Go through the material below and copy each line exactly.

____________

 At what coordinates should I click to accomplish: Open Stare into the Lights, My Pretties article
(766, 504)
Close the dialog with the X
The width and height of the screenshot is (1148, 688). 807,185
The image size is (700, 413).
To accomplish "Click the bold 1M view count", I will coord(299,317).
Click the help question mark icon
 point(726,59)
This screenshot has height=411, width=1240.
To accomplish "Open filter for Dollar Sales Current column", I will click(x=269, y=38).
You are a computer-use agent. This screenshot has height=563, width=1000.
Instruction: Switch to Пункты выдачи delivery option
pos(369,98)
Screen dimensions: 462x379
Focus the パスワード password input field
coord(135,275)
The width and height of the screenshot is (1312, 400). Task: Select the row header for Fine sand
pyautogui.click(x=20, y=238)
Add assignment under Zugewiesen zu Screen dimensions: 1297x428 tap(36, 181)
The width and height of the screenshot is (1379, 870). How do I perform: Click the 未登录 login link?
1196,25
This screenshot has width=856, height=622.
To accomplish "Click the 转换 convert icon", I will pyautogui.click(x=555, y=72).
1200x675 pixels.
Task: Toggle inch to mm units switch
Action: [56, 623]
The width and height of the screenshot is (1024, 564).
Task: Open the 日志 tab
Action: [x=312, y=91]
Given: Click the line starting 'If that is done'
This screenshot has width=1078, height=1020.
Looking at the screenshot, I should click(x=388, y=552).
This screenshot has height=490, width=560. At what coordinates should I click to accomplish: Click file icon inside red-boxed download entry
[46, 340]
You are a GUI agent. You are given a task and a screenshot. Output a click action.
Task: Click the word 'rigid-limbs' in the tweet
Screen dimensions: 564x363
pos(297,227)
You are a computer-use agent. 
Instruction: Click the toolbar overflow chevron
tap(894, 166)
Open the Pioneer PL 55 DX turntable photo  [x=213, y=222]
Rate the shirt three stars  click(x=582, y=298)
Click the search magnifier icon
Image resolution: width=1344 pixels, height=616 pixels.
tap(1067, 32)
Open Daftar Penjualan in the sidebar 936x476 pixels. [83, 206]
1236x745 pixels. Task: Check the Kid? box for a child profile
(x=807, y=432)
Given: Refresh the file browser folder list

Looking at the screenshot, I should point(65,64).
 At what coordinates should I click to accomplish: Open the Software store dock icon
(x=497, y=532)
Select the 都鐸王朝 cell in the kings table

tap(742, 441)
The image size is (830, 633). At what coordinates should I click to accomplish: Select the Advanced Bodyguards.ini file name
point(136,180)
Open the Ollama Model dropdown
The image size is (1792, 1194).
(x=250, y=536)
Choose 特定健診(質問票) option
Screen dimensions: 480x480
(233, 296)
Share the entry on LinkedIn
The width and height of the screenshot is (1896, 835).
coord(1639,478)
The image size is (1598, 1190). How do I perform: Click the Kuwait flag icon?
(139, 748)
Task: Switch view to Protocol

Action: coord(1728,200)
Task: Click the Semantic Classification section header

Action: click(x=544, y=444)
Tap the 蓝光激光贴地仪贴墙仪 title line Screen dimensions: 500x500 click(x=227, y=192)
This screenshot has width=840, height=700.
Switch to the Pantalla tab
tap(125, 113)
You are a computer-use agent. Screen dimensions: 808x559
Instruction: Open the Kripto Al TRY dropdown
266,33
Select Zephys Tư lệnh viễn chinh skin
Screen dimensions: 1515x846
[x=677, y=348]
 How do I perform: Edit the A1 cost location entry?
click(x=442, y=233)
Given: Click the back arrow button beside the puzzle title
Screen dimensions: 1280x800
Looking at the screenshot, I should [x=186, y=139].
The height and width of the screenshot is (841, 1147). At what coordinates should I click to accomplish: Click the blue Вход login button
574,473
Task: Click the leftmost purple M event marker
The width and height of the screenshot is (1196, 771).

____________

● Solution to this problem:
 At what coordinates should I click to accomplish: Open Stare into the Lights, My Pretties article
(766, 504)
Close the dialog with the X
The width and height of the screenshot is (1148, 688). 807,185
The image size is (700, 413).
To accomplish "Click the bold 1M view count", I will coord(299,317).
Click the help question mark icon
 point(726,59)
This screenshot has height=411, width=1240.
To accomplish "Open filter for Dollar Sales Current column", I will click(x=269, y=38).
You are a computer-use agent. This screenshot has height=563, width=1000.
Instruction: Switch to Пункты выдачи delivery option
pos(369,98)
Screen dimensions: 462x379
Focus the パスワード password input field
coord(135,275)
The width and height of the screenshot is (1312, 400). Task: Select the row header for Fine sand
pyautogui.click(x=20, y=238)
Add assignment under Zugewiesen zu Screen dimensions: 1297x428 tap(36, 181)
The width and height of the screenshot is (1379, 870). How do I perform: Click the 未登录 login link?
1196,25
This screenshot has width=856, height=622.
To accomplish "Click the 转换 convert icon", I will pyautogui.click(x=555, y=72).
1200x675 pixels.
Task: Toggle inch to mm units switch
Action: [56, 623]
The width and height of the screenshot is (1024, 564).
Task: Open the 日志 tab
Action: [x=312, y=91]
Given: Click the line starting 'If that is done'
This screenshot has width=1078, height=1020.
Looking at the screenshot, I should click(x=388, y=552).
This screenshot has height=490, width=560. At what coordinates should I click to accomplish: Click file icon inside red-boxed download entry
[46, 340]
You are a GUI agent. You are given a task and a screenshot. Output a click action.
Task: Click the word 'rigid-limbs' in the tweet
Screen dimensions: 564x363
pos(297,227)
You are a computer-use agent. 
Instruction: Click the toolbar overflow chevron
tap(894, 166)
Open the Pioneer PL 55 DX turntable photo  [x=213, y=222]
Rate the shirt three stars  click(x=582, y=298)
Click the search magnifier icon
Image resolution: width=1344 pixels, height=616 pixels.
tap(1067, 32)
Open Daftar Penjualan in the sidebar 936x476 pixels. [83, 206]
1236x745 pixels. Task: Check the Kid? box for a child profile
(x=807, y=432)
Given: Refresh the file browser folder list

Looking at the screenshot, I should point(65,64).
 At what coordinates should I click to accomplish: Open the Software store dock icon
(x=497, y=532)
Select the 都鐸王朝 cell in the kings table

tap(742, 441)
The image size is (830, 633). At what coordinates should I click to accomplish: Select the Advanced Bodyguards.ini file name
point(136,180)
Open the Ollama Model dropdown
The image size is (1792, 1194).
(x=250, y=536)
Choose 特定健診(質問票) option
Screen dimensions: 480x480
(233, 296)
Share the entry on LinkedIn
The width and height of the screenshot is (1896, 835).
coord(1639,478)
The image size is (1598, 1190). How do I perform: Click the Kuwait flag icon?
(139, 748)
Task: Switch view to Protocol

Action: coord(1728,200)
Task: Click the Semantic Classification section header

Action: click(x=544, y=444)
Tap the 蓝光激光贴地仪贴墙仪 title line Screen dimensions: 500x500 click(x=227, y=192)
This screenshot has width=840, height=700.
Switch to the Pantalla tab
tap(125, 113)
You are a computer-use agent. Screen dimensions: 808x559
Instruction: Open the Kripto Al TRY dropdown
266,33
Select Zephys Tư lệnh viễn chinh skin
Screen dimensions: 1515x846
[x=677, y=348]
 How do I perform: Edit the A1 cost location entry?
click(x=442, y=233)
Given: Click the back arrow button beside the puzzle title
Screen dimensions: 1280x800
Looking at the screenshot, I should [x=186, y=139].
The height and width of the screenshot is (841, 1147). At what coordinates should I click to accomplish: Click the blue Вход login button
574,473
Task: Click the leftmost purple M event marker
The width and height of the screenshot is (1196, 771).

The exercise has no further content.